A partir de estos y otros ejemplos, Benenson reflexionaba sobre las raíces de la intolerancia de los Estados y señalaba la falsedad de las acusaciones con que en la mayor parte de los casos se condenaba a los disidentes de cualquier color. Esta simulación permanente le sugería una idea. Los Estados, los Gobiernos que practican la represión, son débiles, frágiles ante la. opinión pública interior y la de más allá de sus fronteras.
Imparcialidad a toda costa
El abogado londinense proponía movilizar a aquella fuerza oculta, ante la que los carceleros de los cinco continentes se habían mostrado temerosos, incluso antes de que llegara a manifestarse consciente y organizadamente. Benenson quería ofrecer una esperanza a los presos. Para ello lanzaba un llamamiento en favor de la amnistía para 1961. "El modo más rápido de liberar a los prisioneros de conciencia es la publicidad", escribía. "El éxito dependerá de la forma en que se estructure la campaña: será preciso que abarque todas las situaciones, que su carácter internacional y su imparcialidad política sean incuestionables".
El llamamiento produjo un impacto espectacular. Aparecieron editoriales y artículos en algunos de los más prestigiosos diarios del mundo. Lo que había sido concebido como una campaña puntual sobre unos cuantos casos concretos se convirtió en una organización muy compleja, que se extendió por los cinco continentes, de la mano de Sean MacBride, su presidente.
MacBride aportaba su experiencia diplomática, su conocimiento de los entresijos de la maquinaria estatal y sus relaciones. Había sido un brillante ministro de Asuntos Exteriores de la República de Irlanda. Pero, sobre todo, Regaba con un inagotable activo para la nueva organización: sus convicciones, templadas en la lucha y la costumbre de la derrota. Las pupilas de aquel hombre, casi guardaban íntegra la memoria de los sufrimientos y las persecuciones de que habían sido víctimas sus compatriotas, enfrentados al colonialismo británico. Su madre, Maud Gonne, era una heroína mítica de la resistencia, la Juana de Arco de Irlanda Su padre murió, fusilado por los ingleses, en mayo de 1916, después de que una cañonera hubiera aplastado la rebelión de un puñado de patriotas, dejando amontonados miles de cadáveres bajo los escombros de Dublín.

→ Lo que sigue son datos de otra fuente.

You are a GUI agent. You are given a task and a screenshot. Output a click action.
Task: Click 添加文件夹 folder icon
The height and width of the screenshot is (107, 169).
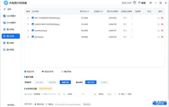[43, 72]
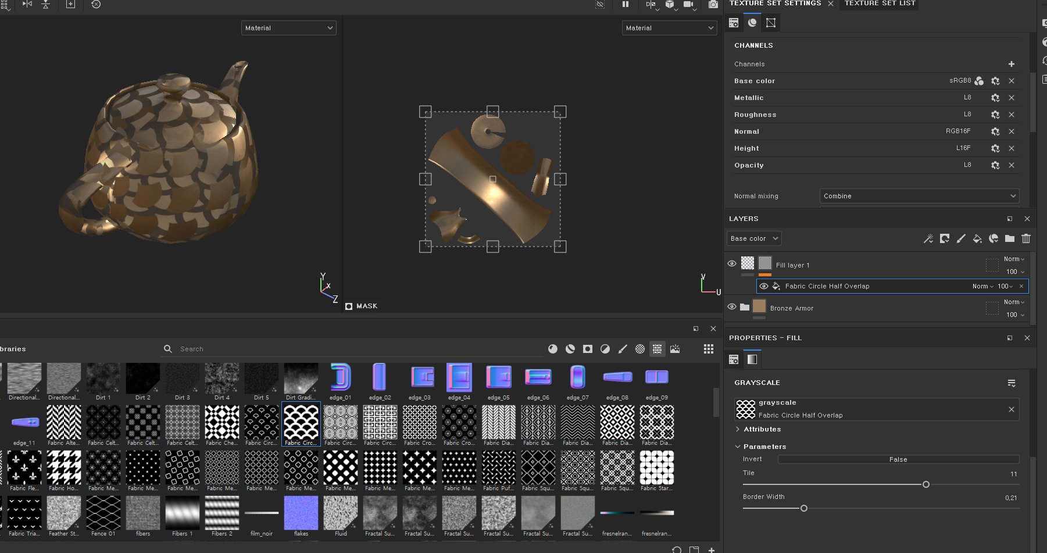1047x553 pixels.
Task: Hide the Fill layer 1 layer
Action: [732, 264]
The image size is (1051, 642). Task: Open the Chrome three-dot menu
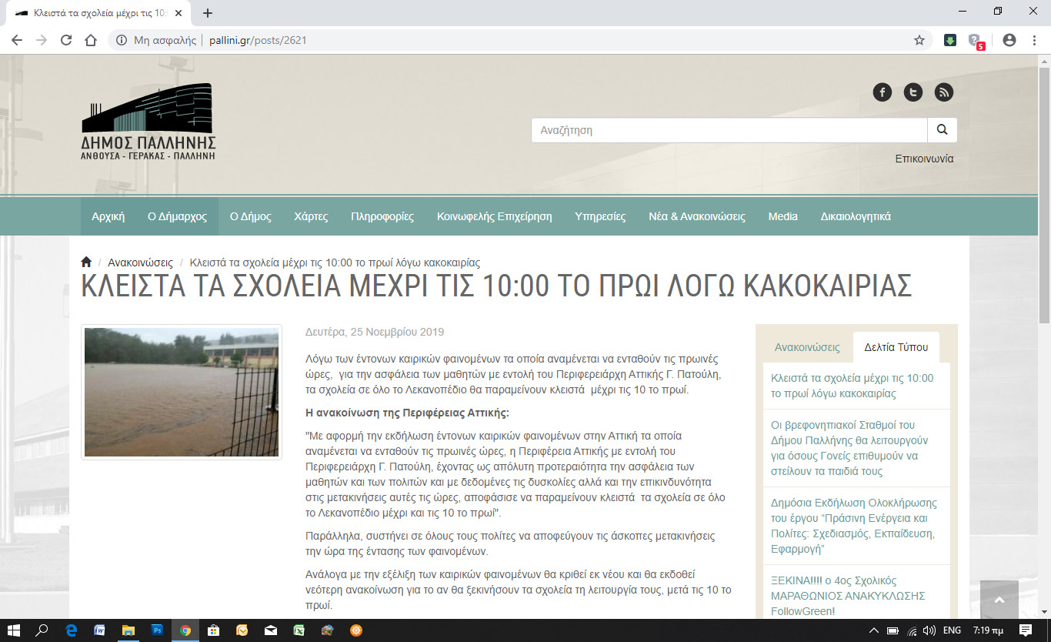tap(1034, 40)
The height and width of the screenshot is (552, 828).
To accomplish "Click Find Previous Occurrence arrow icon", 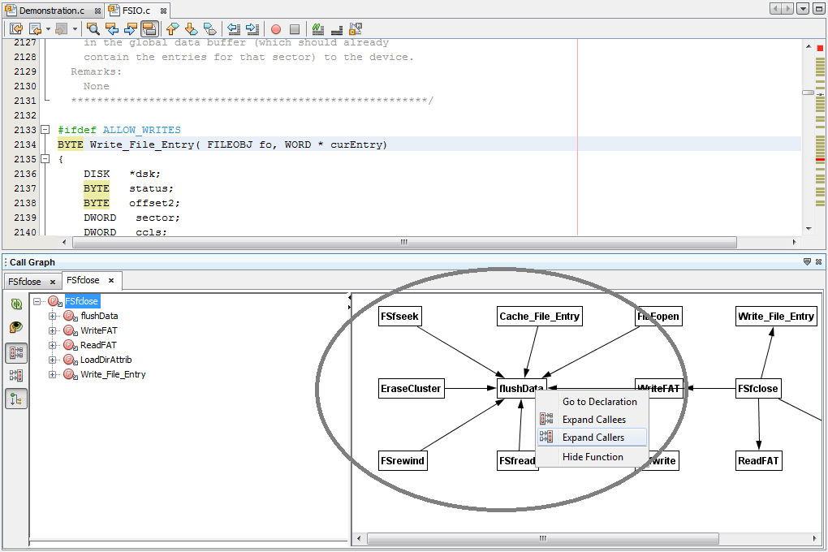I will point(112,28).
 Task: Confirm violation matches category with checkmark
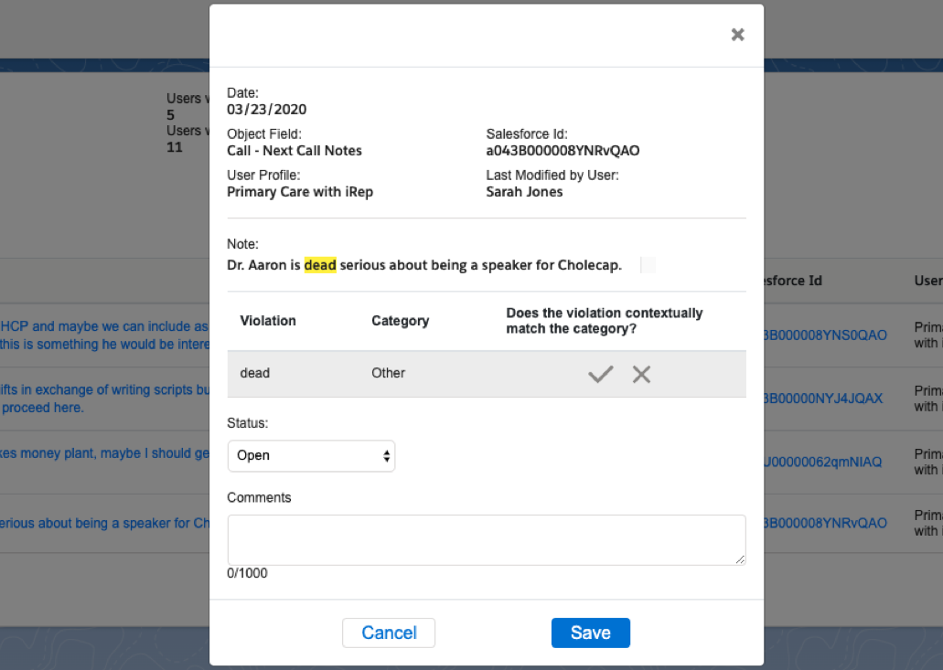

MacBride, que llegó a presidir el estado mayor del Ejercito Republicano del Pueblo (IRA) había vivido ya lo suficiente en los primeros años sesenta para considerarse relativamente pacifista y profundamente preocupado por la situación de los derechos humanos.
Durante muchos años fue el corazón y los pulmones de Amnistía Internacional (AI). Cuando en 1966 surgieron discrepancias en el equipo dirigente y Benenson dimitió, el irlandés siguió al frente de la nave. Supo imprimirle su sentido, británico pese a todo, de la moderación y el equilibrio.
Cada cierto tiempo, AI recopilaba cuidadosamente todos los ataques de que era objeto y los editaba en un folleto. Las críticas opuestas se neutralizaban y definían, con mayor nitidez, el perfil independiente y objetivo de su trabajo. MacBride fue galardonado con el premio Nobel de la Paz en 1974. Amnistía Internacional lo recibió tres años después, en 1977. Muchos Gobiernos, denunciados en sus informes, encajaron el premio como una bofetada. No era más que la última prueba de que AI tenía razón.